The Company periodically reviews its tax positions under the accounting standards related to uncertainty in income taxes, which defines the criteria that an individual tax position would have to meet for some or all of the income tax benefit to be recognized in a taxable entity’s financial statements. Under the guidelines, an entity should recognize the financial statement benefit of a tax position if it determines that it is more likely than not that the position will be sustained on examination. The term “more likely than not” means a likelihood of more than 50 percent. In assessing whether the more-likely-than-not criterion is met, the entity should assume that the tax position will be reviewed by the applicable taxing authority and all available information is known to the taxing authority.

The Company periodically evaluates its deferred tax assets to determine whether a valuation allowance is required based upon a determination that some or all of the deferred assets may not be ultimately realized. At June 30, 2013 and December 31, 2012, the Company had a recorded valuation allowance of $2,686,000. The Company performs an analysis of the valuation allowance considering both tax planning strategies and future earnings as a basis for utilizing the deferred tax assets. The tax planning strategies include the sale of certain bank premise and the surrender of Bank Owned Life Insurance. In its review of a requirement for a valuation allowance, the Company identifies both positive and negative evidence to determine whether a valuation allowance is required. Negative evidence would include pretax losses recorded during each of the last three calendar years.

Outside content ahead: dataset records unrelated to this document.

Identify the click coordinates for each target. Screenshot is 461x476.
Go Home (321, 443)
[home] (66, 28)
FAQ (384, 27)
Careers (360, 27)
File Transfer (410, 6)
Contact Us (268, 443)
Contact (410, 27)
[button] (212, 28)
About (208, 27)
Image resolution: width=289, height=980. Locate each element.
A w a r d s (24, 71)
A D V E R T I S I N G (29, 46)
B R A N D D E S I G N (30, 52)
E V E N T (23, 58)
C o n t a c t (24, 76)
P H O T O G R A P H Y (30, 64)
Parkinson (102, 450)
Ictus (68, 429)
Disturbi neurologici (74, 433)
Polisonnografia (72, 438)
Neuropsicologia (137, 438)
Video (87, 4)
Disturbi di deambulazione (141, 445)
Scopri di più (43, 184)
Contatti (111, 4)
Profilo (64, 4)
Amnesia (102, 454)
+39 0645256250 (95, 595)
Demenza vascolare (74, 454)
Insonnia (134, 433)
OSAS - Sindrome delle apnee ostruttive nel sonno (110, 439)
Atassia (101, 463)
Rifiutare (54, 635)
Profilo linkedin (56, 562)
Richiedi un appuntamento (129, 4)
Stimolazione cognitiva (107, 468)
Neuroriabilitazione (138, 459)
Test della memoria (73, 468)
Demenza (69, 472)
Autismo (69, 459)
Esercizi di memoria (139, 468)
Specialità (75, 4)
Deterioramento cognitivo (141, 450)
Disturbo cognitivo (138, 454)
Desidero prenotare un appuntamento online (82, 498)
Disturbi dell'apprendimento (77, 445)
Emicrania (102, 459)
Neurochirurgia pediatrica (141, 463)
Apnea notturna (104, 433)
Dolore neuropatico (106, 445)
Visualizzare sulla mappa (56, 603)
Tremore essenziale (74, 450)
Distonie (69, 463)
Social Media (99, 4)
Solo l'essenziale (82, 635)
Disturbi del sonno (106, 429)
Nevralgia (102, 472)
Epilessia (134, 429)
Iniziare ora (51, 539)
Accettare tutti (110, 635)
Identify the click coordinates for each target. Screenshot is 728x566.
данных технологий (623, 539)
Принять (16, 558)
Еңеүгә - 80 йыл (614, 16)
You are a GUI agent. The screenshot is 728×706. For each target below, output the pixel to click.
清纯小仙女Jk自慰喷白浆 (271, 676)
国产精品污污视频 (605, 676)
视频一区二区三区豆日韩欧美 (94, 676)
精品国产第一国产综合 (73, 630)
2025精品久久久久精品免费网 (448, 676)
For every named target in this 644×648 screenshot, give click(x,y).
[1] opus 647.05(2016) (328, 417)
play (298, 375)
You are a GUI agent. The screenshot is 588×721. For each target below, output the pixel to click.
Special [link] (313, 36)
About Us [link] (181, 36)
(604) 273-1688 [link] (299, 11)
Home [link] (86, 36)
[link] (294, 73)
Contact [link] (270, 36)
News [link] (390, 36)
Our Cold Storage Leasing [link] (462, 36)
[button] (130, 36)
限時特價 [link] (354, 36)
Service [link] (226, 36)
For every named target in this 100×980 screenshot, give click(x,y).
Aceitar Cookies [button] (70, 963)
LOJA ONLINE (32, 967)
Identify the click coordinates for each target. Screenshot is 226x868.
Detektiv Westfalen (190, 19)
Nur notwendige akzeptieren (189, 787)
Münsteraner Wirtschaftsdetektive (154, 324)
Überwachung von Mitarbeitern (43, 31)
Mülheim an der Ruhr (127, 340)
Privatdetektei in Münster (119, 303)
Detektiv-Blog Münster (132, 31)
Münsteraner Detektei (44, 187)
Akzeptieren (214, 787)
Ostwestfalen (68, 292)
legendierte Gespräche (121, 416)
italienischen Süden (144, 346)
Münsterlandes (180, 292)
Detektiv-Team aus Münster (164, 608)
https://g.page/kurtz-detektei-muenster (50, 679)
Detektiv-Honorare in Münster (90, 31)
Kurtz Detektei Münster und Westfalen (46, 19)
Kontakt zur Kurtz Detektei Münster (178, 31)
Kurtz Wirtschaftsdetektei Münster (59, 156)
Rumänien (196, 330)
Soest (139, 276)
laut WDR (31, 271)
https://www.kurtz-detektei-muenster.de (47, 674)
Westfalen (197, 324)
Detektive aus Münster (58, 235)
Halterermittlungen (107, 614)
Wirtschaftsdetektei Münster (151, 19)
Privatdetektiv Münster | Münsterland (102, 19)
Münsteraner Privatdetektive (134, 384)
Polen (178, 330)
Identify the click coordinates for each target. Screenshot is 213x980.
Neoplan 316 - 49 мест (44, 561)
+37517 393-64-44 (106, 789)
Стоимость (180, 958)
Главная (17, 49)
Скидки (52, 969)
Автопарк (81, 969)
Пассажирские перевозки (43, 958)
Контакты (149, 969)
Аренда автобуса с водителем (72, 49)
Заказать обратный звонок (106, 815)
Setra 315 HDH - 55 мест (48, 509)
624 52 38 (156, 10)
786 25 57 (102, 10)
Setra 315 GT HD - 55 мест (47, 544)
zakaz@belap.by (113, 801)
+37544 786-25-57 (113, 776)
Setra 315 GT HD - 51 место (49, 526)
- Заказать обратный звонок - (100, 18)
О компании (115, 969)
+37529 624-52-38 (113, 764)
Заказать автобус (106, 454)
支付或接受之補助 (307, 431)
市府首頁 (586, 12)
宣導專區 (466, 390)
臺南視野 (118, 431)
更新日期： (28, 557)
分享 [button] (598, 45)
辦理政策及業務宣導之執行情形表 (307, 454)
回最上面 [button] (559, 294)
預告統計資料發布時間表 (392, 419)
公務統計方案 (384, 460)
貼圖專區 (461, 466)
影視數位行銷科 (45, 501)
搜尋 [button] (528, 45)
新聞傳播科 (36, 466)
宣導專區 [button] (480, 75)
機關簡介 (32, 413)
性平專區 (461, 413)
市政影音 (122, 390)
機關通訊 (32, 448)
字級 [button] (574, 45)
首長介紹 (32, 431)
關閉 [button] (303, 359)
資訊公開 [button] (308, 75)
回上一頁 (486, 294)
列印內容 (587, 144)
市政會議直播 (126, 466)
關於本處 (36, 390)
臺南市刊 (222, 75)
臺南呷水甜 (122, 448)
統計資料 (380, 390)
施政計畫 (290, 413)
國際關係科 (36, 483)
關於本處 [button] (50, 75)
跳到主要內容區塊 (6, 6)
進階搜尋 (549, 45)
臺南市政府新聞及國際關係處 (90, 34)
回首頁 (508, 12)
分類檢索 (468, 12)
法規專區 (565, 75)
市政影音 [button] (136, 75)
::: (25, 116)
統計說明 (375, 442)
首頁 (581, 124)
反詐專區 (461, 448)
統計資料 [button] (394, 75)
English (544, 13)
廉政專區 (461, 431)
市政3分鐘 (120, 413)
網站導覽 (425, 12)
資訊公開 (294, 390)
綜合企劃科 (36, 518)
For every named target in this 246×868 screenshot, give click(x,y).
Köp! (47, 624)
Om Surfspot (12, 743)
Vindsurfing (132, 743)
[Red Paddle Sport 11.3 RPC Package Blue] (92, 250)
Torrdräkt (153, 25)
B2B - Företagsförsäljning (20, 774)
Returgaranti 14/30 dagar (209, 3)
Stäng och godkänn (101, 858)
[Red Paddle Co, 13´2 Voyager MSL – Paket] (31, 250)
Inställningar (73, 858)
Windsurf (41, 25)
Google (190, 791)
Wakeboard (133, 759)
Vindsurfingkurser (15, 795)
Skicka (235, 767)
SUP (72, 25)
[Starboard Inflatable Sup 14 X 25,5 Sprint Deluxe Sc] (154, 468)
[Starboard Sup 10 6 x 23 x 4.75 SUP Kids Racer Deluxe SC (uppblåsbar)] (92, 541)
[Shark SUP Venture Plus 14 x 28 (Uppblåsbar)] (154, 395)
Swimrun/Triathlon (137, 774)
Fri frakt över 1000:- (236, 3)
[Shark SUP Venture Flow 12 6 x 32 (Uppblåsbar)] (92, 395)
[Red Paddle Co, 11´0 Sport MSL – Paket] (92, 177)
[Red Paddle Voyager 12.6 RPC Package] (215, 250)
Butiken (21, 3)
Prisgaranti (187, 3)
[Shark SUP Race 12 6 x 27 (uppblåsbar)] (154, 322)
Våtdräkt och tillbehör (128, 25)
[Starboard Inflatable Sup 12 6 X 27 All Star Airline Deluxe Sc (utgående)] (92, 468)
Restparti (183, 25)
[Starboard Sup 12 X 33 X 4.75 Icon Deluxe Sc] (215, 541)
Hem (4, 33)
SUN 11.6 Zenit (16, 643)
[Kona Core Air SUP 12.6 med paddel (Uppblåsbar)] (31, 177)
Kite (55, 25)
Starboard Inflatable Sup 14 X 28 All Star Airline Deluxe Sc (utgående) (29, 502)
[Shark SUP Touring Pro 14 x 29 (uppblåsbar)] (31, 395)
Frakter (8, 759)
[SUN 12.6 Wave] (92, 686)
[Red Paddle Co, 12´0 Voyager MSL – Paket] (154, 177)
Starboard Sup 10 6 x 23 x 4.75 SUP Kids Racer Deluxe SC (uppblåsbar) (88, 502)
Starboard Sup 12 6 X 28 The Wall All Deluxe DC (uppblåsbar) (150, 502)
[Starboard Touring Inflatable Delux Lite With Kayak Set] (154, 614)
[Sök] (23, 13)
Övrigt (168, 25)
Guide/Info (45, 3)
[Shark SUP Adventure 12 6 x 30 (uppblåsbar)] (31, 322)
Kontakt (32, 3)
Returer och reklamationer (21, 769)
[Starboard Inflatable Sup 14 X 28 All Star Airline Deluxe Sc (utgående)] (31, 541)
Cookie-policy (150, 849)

These losses were the result of the severe economic downturn that began in 2008 resulting in substantial increases in the provision for loan losses as well as impairment losses related to other real estate owned through foreclosure, goodwill, and private label residential mortgage obligations. At December 31, 2012, the Company performed an analysis of future projected earnings to provide positive evidence that sufficient earnings would be generated to utilize the deferred tax assets. Underlying assumptions included continued reductions in nonperforming assets and general improvements in the economy, resulting in reduced provisions for loans losses and impairment charges, as well as reductions in expenses related to other real estate owned. Based upon this analysis, the Company has concluded that the valuation allowance of $2,686,000 at June 30, 2013 and December 31, 2012 is reasonable.
 
The Company and its subsidiary file income tax returns in the U.S federal jurisdiction, and several states within the U.S. There are no filings in foreign jurisdictions. During 2010, the Company amended its federal tax returns for the year 2004 through 2009 to utilize the five-year NOL carry-back provisions allowed by the IRS for 2009. These amended tax returns were audited by the IRS and the examination was finalized during the first quarter of 2013 and the settlement did not have a material impact on the Company’s financial statements. The Company is not currently aware of any other tax jurisdictions where the Company or any subsidiary is subject to examination by federal, state, or local taxing authorities.